BEGIN Provided text

For-broadcast duping was a little bit less slipshod than mass-market
duping but problems like you describe were still common. Acquire a few
copies of a King Biscuit Flower Hour program from different places
around the country and see how different the same program can sound. All
the variables of multiple duper slaves, multiple record heads, multiple
production cycles, etc. Plus again, duped radio stuff could be 4 or 5
generations removed from the master. Radio guys I knew in the early 90's
were thrilled with CD-based syndication because the quality was so much
better and more consistent vs. the duped tapes. Now I think everything
is distributed by satellite or internet and it sounds like most of it is
distributed in lossy-compressed formats to boot.
And radio stations were classic abusers of tape technology. Usually,
especially by the 70's, the "tech" was a substance-addled hack and the
tape machines were over-used and ill-maintained (the magnetic equivilent
of a rented mule). Over the years, I've collected dozens of
produced-on-site radio programs and the quality varies all over the map.
The best stuff is amazing because it was produced under typically pretty
primative conditions and worst stuff is awful.

END Provided text

Task details | From the passage on radio tape duplication, quote everything from "And radio stations" down to "stuff is awful.", word for word.

BEGIN Data lines

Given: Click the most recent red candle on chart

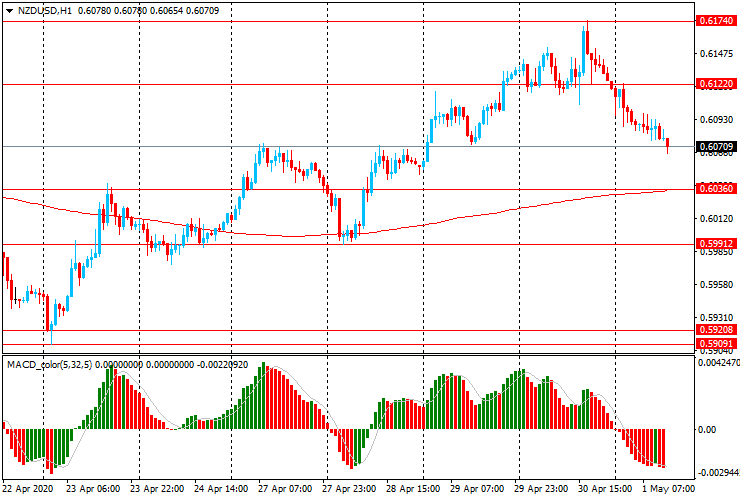Looking at the screenshot, I should pos(667,145).
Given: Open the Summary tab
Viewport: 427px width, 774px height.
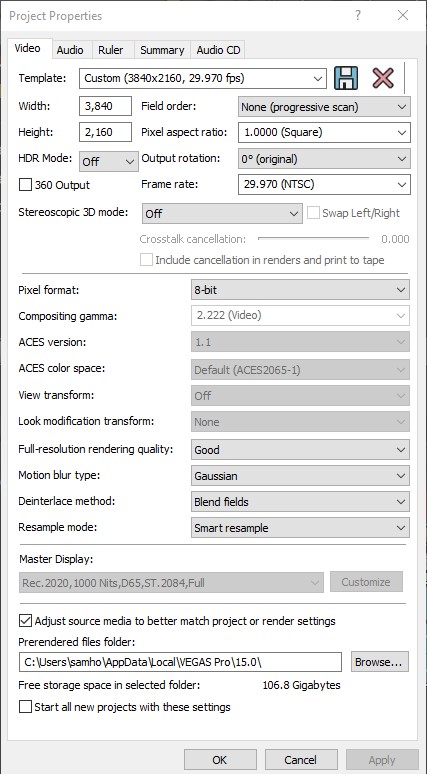Looking at the screenshot, I should click(162, 50).
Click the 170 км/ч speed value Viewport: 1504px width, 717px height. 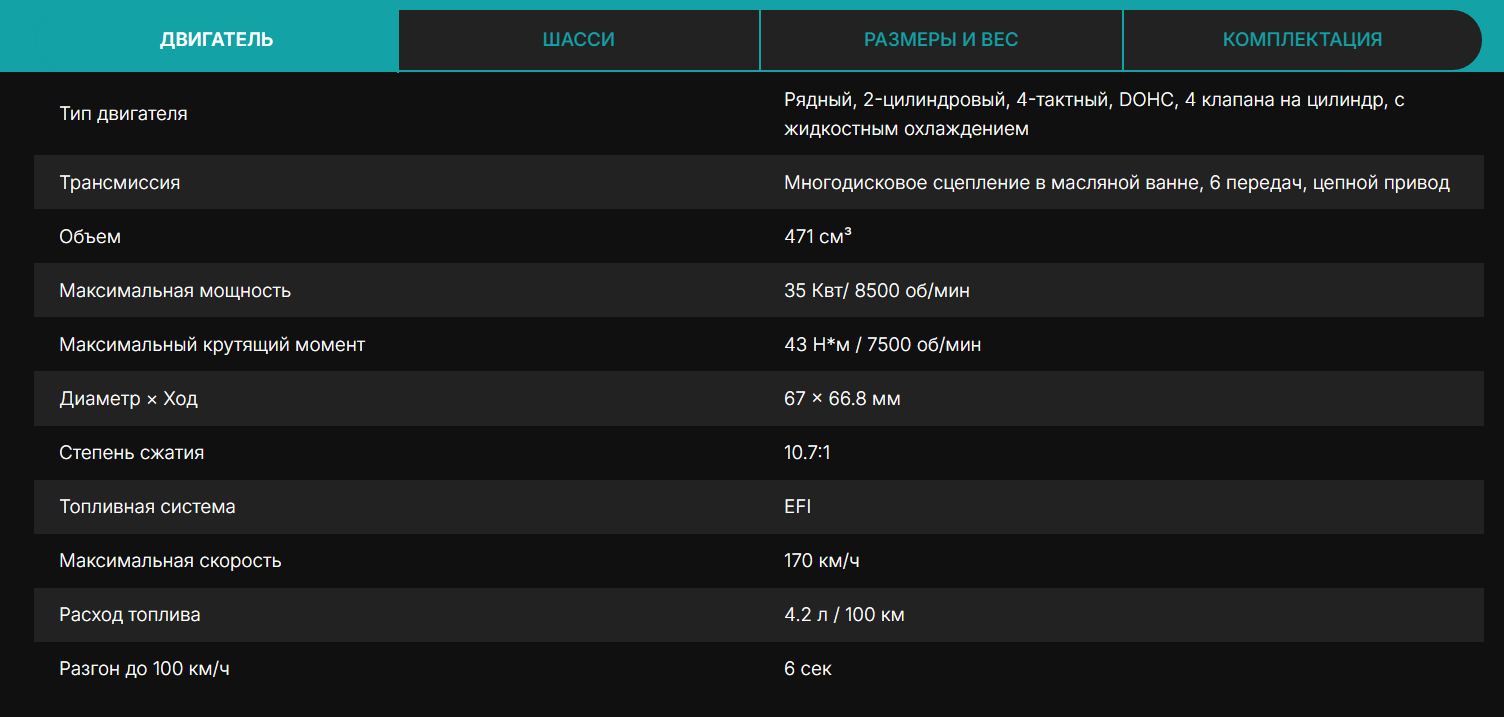click(x=822, y=561)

END Data lines

Reply to the task |
And radio stations were classic abusers of tape technology. Usually,
especially by the 70's, the "tech" was a substance-addled hack and the
tape machines were over-used and ill-maintained (the magnetic equivilent
of a rented mule). Over the years, I've collected dozens of
produced-on-site radio programs and the quality varies all over the map.
The best stuff is amazing because it was produced under typically pretty
primative conditions and worst stuff is awful.